Supplied text:
# # # #

# Charging an AGM Deep Cycle Battery



## Silver Panner (Apr 15, 2009)

Couple questions for you guys. First some background.

I purchased my Skamper 2 years ago. It didn't have a battery hooked up when I bought it. Most of the time we were somewhere we could get shore power so that was fine. Last year having a battery would have been great so I didnt have to mess with lanterns or the Mr Buddy. So this year I decided to figure it out and install one. Last weekend I took some time to figure out the wiring. Now that I know how its set up (and that it is set up) I'm ready to get a battery. I've decided to go with a AGM battery. First because the low maintenance and second because of the durability. The main drawback is that it requires a specialty charger (3 stage). So, my questions are this.

1. What chargers are everyone using for the AGM battery. There are some out there from $40 all the way up to $200. I'm not finding any good overviews on the advantages or disadvantages.

# # # #

Entries shown:
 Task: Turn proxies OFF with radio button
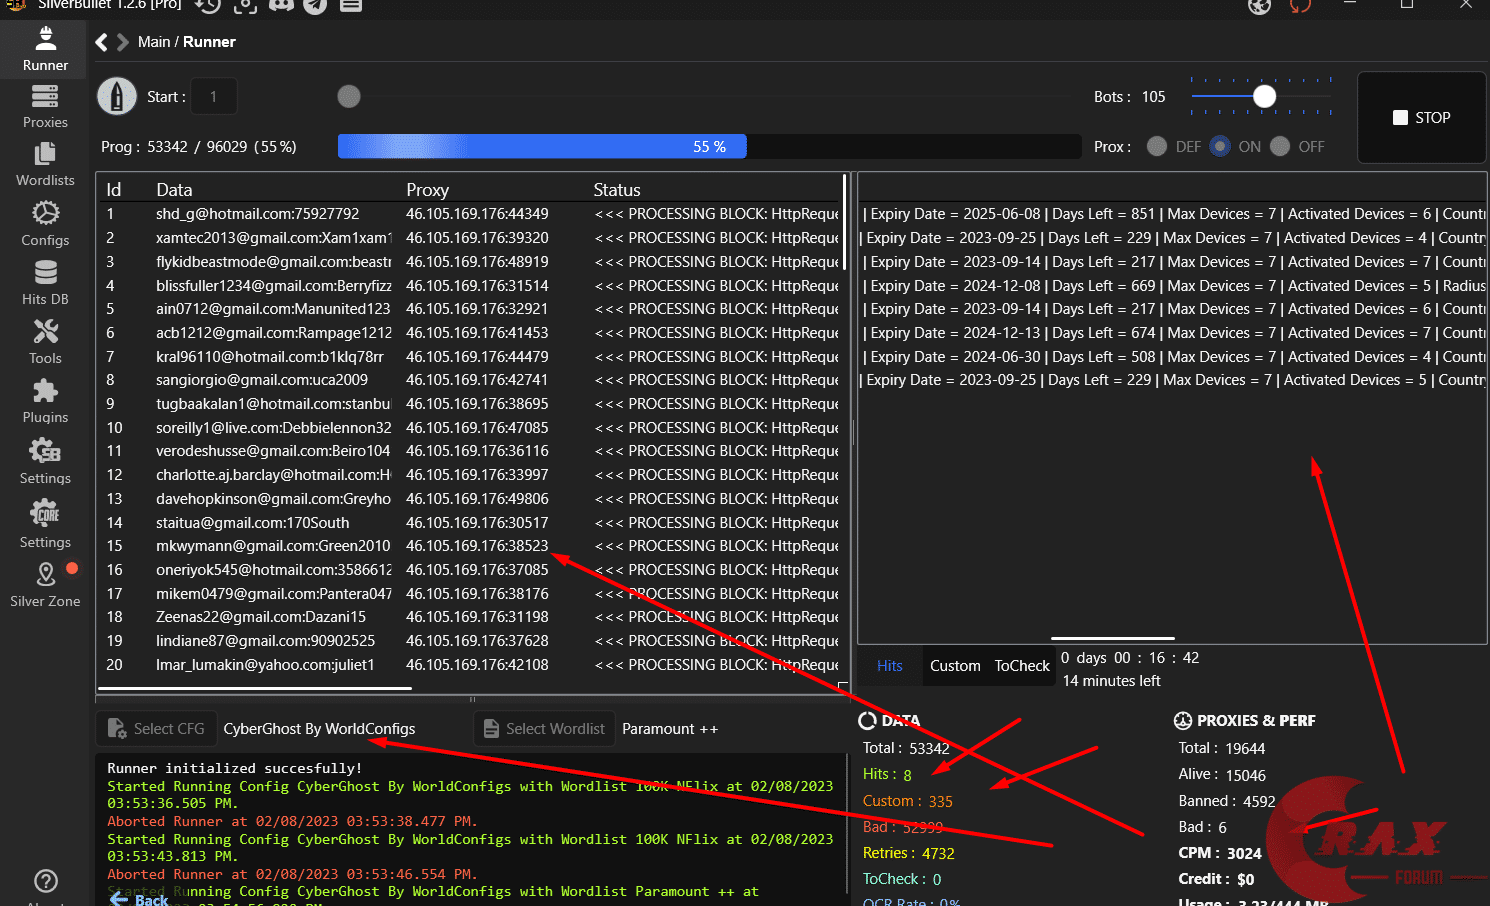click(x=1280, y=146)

# # # #

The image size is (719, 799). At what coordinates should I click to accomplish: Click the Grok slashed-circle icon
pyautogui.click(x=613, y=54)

# # # #

Exercises:
• A. From the forum post on charging an AGM battery, list every phrase that marks a specific period, counted in years or weekends, relative to the time of writing.
• B. Based on the forum post on charging an AGM battery, does each statement agree with the post? Answer yes or no for each and quote the deciding words.
(i) The poster's Skamper came with a battery already connected.
(ii) The poster cites low maintenance as a reason for choosing an AGM battery.
(iii) The poster states that an AGM battery needs a three-stage charger.

Responses to the exercise:
• A. "2 years ago", "Last year", "this year", "Last weekend"

• B.
(i) No: "It didn't have a battery hooked up when I bought it."
(ii) Yes: "First because the low maintenance"
(iii) Yes: "it requires a specialty charger (3 stage)"